Adds the processed items into the target store
"""
self.target.update(items)
Note
Note that whatever process_items
returns, update_targets
takes a List
of these:
For instance, if process_items
returns str
, then update_targets
would look like:
def update_target(self,items: List[str]):
Putting it all together we get:
from typing import Dict, Iterable, List
from maggma.core import Builder
from maggma.core import Store
class MultiplyBuilder(Builder):
"""
Simple builder that multiplies the "a" sub-document by pre-set value
"""
def __init__(self, source: Store, target: Store, multiplier: int = 2, **kwargs):
"""
Arguments:
source: the source store
target: the target store
multiplier: the multiplier to apply to "a" sub-document
"""
self.source = source
self.target = target
self.multiplier = multiplier
self.kwargs = kwargs
super().__init__(sources=source,targets=target,**kwargs)
def get_items(self) -> Iterable:
"""
Gets induvidual documents to multiply
"""
docs = list(self.source.query())
def process_items(self, item : Dict) -> Dict:
"""
Multiplies the "a" sub-document by self.multiplier
"""
new_item = dict(**item)
new_item["a"] *= self.multiplier
return new_item
def update_targets(self,items: List[Dict]):
"""
Adds the processed items into the target store
"""
self.target.update(items)
Distributed Processing¶
maggma
can distribute a builder across multiple computers.
The Builder
must have a prechunk
method defined. prechunk
should do a subset of get_items
to figure out what needs to be processed and then return dictionaries that modify the Builder
in-place to only work on each subset.
For example, if in the above example we'd first have to update the builder to be able to work on a subset of keys.
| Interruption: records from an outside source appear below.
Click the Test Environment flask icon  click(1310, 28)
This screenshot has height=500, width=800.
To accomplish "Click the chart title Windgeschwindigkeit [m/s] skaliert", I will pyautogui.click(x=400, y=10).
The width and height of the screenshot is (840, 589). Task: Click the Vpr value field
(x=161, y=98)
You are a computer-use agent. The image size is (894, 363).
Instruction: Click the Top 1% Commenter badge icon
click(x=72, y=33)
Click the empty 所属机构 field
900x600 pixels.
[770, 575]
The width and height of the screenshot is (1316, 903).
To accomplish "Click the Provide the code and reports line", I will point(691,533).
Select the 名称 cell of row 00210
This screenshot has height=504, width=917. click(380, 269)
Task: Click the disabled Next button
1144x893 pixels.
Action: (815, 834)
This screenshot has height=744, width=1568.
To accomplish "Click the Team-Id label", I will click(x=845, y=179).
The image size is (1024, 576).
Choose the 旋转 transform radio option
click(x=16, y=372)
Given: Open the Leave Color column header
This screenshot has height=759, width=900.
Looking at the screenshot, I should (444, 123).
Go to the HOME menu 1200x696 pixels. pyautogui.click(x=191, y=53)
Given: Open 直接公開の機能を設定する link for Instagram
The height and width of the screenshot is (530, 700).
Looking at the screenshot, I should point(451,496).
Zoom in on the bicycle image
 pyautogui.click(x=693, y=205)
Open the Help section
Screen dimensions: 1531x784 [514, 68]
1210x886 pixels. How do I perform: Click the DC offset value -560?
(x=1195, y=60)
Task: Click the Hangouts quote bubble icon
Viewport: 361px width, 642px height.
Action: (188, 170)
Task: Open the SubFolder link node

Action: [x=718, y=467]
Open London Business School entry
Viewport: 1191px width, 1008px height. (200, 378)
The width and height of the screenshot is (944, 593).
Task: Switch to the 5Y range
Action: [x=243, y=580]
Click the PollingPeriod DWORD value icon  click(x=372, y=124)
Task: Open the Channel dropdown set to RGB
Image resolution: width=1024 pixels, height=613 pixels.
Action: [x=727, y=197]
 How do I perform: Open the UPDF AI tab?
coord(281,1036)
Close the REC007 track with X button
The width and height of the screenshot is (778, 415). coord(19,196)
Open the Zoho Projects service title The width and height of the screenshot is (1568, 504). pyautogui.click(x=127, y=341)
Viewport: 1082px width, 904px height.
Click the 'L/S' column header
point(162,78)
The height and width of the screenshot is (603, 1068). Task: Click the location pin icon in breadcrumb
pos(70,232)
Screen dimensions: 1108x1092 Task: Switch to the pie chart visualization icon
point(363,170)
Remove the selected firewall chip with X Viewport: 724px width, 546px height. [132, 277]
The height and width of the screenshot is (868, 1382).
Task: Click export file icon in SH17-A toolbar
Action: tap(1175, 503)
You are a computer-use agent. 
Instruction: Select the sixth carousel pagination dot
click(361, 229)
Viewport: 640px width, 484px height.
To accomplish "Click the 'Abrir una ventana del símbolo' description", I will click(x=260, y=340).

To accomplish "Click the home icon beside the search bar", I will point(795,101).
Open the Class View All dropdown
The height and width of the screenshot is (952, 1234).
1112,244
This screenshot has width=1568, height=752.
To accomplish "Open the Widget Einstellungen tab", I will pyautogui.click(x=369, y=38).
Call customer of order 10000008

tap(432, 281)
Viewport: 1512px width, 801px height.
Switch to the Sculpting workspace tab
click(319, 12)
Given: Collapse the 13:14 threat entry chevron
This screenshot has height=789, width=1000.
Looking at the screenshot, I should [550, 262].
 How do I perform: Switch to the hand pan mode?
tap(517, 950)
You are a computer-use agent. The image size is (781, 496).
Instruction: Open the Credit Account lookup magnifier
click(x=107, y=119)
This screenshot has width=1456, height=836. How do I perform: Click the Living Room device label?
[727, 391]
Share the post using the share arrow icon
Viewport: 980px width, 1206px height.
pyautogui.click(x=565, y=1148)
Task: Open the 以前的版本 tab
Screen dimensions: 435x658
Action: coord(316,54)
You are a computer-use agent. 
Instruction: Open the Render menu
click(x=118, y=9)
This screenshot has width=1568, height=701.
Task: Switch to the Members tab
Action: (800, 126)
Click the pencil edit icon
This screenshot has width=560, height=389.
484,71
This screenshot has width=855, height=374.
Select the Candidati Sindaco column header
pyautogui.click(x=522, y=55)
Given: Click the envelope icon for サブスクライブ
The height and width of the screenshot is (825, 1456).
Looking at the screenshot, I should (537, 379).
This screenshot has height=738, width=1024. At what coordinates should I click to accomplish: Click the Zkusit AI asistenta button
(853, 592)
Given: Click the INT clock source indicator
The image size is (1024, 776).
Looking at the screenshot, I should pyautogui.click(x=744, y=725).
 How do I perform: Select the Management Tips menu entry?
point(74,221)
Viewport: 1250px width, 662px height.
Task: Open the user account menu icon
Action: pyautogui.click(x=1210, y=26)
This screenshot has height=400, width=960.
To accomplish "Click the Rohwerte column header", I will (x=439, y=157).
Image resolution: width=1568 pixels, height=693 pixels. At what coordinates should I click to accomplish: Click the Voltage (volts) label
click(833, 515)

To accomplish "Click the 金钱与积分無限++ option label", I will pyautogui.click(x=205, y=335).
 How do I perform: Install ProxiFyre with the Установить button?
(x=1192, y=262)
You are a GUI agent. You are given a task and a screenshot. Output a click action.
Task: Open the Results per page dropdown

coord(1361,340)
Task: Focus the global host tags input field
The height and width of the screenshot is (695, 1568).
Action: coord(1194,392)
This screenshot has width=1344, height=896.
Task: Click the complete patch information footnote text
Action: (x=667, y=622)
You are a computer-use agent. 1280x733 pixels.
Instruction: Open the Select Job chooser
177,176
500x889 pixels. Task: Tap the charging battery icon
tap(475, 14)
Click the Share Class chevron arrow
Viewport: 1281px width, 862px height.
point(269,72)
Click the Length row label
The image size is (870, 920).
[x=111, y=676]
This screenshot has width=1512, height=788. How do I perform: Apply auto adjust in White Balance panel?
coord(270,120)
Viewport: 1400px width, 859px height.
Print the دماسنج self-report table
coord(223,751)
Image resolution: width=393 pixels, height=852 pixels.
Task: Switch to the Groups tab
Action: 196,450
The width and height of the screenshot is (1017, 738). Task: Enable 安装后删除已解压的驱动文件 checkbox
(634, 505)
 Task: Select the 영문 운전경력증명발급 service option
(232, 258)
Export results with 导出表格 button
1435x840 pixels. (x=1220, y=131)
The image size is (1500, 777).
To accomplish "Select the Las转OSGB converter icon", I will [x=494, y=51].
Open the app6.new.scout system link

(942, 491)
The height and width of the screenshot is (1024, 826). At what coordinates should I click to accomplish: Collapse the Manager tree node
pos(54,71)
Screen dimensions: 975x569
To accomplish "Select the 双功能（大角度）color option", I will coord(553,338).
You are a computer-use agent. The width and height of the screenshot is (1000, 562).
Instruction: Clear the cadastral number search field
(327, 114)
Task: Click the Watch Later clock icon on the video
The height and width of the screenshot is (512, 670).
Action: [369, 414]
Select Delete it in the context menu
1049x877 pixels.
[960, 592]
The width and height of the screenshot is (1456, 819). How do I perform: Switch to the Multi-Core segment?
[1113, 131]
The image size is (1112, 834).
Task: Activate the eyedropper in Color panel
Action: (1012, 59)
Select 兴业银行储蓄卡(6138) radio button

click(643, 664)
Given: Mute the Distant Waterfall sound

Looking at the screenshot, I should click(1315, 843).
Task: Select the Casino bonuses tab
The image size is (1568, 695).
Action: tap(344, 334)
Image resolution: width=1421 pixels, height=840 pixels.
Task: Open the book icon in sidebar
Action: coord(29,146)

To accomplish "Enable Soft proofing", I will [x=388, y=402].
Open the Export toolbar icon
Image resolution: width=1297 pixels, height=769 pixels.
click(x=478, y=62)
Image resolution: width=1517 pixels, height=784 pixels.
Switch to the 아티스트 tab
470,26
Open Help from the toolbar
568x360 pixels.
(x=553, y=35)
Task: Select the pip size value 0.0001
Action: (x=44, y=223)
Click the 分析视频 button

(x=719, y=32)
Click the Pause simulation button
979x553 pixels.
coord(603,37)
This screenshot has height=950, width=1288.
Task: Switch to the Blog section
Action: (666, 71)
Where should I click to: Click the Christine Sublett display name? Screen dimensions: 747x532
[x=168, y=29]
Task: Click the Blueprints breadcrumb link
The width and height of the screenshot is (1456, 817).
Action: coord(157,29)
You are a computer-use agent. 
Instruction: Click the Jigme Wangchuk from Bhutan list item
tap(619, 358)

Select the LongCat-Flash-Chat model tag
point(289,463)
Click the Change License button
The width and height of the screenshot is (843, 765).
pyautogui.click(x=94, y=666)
One pattern is to define a generic query
argument for the builder and use that in get items:
def __init__(self, source: Store, target: Store, multiplier: int = 2, query: Optional[Dict] = None, **kwargs):
"""
Arguments:
source: the source store
target: the target store
multiplier: the multiplier to apply to "a" sub-document
"""
self.source = source
self.target = target
self.multiplier = multiplier
self.query = query
self.kwargs = kwargs
super().__init__(sources=source,targets=target,**kwargs)
def get_items(self) -> Iterable:
"""
Gets induvidual documents to multiply
"""
query = self.query or {}
docs = list(self.source.query(criteria=query))
Then we can define a prechunk method that modifies the Builder
dict in place to operate on just a subset of the keys:
from maggma.utils import grouper
def prechunk(self, number_splits: int) -> Iterable[Dict]:
keys = self.source.distinct(self.source.key)
for split in grouper(keys, N):
yield {
"query": {self.source.key: {"$in": list(split)}}
}
When distributed processing runs, it will modify the Builder
dictionary in place by the prechunk dictionary. In this case, each builder distribute to a worker will get a modified query
parameter that only runs on a subset of all possible keys.